[EXERCISE DETAILS]:
As the answer, set down the lines below from the one containing "Where should I click to: Click the Definition" through the one containing "You are a computer-use agent. The width", exactly and inclusively, and no others.

START INPUT

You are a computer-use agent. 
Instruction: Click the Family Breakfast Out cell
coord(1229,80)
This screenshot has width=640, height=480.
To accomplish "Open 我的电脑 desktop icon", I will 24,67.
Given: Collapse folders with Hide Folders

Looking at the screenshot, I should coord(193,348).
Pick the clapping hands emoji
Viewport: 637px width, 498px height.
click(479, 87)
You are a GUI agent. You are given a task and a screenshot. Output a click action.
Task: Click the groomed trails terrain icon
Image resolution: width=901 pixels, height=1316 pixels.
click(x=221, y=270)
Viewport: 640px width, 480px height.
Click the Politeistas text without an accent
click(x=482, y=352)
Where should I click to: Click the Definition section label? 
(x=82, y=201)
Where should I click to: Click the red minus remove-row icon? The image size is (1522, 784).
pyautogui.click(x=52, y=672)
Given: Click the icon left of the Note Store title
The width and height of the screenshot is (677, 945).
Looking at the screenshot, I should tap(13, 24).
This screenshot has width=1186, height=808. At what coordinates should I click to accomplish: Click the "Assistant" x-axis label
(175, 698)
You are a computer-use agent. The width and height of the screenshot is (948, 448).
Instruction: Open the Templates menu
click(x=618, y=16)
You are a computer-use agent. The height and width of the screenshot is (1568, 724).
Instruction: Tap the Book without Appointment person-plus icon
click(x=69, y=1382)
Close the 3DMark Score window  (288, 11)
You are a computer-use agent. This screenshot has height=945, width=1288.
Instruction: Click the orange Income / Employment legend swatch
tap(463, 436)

END INPUT

[PROBLEM SOLUTION]:
Where should I click to: Click the Definition section label? 
(x=82, y=201)
Where should I click to: Click the red minus remove-row icon? The image size is (1522, 784).
pyautogui.click(x=52, y=672)
Given: Click the icon left of the Note Store title
The width and height of the screenshot is (677, 945).
Looking at the screenshot, I should tap(13, 24).
This screenshot has width=1186, height=808. At what coordinates should I click to accomplish: Click the "Assistant" x-axis label
(175, 698)
You are a computer-use agent. The width and height of the screenshot is (948, 448).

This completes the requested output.